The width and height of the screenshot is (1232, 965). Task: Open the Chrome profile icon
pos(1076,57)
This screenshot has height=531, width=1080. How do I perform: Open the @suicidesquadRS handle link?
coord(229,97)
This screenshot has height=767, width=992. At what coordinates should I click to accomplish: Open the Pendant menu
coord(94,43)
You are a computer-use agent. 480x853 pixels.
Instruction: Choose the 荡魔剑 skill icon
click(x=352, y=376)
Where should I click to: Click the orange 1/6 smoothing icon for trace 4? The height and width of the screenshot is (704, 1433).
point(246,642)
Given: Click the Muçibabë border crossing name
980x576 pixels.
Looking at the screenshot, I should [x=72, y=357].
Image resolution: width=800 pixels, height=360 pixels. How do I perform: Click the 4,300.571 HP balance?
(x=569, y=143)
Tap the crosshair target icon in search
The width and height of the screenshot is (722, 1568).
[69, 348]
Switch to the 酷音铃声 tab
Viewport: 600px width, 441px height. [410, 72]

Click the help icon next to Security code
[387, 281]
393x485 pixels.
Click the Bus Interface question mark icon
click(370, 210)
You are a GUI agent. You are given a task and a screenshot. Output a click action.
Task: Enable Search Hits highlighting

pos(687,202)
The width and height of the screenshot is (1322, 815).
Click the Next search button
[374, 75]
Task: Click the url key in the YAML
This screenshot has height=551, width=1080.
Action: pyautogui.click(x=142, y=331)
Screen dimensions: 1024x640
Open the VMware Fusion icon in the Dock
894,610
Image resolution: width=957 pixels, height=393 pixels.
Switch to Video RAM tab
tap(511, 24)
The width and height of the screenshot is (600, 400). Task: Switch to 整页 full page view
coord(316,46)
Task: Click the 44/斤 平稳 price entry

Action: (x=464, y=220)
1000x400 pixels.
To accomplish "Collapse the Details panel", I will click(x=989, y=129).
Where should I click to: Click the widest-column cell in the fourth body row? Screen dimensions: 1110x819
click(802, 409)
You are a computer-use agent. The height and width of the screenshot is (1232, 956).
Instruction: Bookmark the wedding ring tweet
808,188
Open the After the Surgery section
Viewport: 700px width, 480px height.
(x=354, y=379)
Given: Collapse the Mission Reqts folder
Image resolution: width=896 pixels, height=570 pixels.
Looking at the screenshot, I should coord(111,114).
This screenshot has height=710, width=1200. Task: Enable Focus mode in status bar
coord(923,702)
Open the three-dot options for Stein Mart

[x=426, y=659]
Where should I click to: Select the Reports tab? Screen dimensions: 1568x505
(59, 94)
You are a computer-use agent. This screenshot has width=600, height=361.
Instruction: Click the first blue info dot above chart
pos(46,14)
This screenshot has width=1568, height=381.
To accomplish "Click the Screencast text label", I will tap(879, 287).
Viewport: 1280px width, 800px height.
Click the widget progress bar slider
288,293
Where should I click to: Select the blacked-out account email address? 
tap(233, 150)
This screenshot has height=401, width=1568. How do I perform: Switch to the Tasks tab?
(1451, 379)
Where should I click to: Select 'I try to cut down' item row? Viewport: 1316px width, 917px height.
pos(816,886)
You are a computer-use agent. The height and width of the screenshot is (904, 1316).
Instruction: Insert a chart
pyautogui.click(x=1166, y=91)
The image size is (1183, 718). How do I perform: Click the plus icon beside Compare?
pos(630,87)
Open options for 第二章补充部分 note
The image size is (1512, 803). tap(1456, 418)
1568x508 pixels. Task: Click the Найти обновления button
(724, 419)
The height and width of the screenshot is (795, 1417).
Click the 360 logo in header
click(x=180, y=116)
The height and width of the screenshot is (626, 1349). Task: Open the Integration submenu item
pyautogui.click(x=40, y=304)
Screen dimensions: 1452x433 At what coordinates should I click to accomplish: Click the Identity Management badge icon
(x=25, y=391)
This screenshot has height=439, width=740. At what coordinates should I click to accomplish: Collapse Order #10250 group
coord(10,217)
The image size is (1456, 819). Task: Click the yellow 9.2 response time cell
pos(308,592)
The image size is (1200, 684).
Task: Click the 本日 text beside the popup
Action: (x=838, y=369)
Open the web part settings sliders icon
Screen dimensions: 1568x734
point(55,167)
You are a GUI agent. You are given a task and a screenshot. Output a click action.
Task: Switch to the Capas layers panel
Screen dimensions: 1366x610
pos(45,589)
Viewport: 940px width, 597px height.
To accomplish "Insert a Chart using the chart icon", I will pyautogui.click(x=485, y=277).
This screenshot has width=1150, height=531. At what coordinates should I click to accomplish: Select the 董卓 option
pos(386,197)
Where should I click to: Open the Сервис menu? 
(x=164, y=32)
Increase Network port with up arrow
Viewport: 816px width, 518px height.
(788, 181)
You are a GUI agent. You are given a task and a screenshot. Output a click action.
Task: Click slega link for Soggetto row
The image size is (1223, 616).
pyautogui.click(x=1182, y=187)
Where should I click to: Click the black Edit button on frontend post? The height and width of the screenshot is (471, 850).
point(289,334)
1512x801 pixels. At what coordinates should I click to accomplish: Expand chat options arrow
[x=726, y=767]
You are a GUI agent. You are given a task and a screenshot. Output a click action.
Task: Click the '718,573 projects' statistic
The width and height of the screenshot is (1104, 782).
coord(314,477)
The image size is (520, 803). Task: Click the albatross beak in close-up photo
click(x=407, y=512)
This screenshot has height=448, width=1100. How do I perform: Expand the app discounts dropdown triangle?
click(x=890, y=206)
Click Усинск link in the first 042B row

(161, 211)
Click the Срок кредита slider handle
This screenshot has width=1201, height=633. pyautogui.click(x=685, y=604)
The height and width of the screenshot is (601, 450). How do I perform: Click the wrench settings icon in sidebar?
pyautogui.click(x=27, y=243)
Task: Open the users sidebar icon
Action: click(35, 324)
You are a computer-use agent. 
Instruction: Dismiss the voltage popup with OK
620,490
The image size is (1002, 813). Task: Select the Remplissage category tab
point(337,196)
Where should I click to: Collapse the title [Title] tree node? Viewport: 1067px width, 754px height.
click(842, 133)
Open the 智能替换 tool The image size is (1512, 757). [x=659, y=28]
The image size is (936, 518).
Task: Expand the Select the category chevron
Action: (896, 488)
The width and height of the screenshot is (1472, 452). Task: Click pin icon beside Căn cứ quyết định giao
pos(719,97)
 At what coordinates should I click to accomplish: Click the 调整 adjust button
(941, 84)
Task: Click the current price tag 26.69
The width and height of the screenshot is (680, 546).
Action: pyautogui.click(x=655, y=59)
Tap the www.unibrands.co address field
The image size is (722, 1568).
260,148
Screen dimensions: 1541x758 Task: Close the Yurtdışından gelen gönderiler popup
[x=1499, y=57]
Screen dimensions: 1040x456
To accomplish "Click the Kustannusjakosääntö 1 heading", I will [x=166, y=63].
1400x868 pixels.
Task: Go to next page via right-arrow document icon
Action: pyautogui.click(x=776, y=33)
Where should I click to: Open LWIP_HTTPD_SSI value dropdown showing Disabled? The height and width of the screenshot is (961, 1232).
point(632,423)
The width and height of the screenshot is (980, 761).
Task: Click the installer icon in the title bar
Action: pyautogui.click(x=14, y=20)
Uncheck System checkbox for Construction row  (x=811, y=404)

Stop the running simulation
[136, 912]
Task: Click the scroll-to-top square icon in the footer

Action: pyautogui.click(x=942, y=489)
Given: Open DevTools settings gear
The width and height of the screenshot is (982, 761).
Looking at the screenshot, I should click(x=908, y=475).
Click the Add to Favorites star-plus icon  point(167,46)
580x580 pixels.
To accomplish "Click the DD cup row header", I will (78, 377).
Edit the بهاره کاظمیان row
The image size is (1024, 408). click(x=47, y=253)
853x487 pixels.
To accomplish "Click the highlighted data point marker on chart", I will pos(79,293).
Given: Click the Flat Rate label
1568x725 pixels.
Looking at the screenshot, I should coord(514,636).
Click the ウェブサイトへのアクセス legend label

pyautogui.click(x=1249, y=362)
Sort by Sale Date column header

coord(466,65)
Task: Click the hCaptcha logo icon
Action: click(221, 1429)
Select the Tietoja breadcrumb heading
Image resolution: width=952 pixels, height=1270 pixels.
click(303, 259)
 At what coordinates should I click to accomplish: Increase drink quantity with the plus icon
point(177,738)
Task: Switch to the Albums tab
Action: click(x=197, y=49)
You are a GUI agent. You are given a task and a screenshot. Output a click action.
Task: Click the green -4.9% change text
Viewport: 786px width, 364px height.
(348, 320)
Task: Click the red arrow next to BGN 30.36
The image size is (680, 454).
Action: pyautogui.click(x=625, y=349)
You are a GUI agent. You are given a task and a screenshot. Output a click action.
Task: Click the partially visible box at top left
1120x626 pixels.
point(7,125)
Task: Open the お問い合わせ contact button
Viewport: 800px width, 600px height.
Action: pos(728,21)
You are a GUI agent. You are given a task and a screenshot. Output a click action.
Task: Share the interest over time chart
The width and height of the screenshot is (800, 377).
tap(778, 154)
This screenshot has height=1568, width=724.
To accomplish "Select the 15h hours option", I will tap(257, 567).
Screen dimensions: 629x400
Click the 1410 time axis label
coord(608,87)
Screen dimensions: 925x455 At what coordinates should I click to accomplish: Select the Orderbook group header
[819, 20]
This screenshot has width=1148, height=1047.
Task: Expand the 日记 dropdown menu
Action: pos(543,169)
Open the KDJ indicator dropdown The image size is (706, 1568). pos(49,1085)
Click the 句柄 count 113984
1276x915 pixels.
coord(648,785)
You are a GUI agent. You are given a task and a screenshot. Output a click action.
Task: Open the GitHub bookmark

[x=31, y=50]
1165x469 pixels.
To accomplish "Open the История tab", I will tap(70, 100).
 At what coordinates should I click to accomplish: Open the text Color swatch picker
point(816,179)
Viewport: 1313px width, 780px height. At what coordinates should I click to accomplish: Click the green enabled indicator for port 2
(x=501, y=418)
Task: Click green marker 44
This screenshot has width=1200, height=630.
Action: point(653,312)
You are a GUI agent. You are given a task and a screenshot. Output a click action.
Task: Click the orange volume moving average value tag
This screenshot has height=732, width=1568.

The problem> Word for word, restate only the lines from the one containing "This screenshot has width=1200, height=630." through the last line of the entries, with both ends kept.

Exercise response>
This screenshot has width=1200, height=630.
Action: point(653,312)
You are a GUI agent. You are given a task and a screenshot. Output a click action.
Task: Click the orange volume moving average value tag
This screenshot has height=732, width=1568.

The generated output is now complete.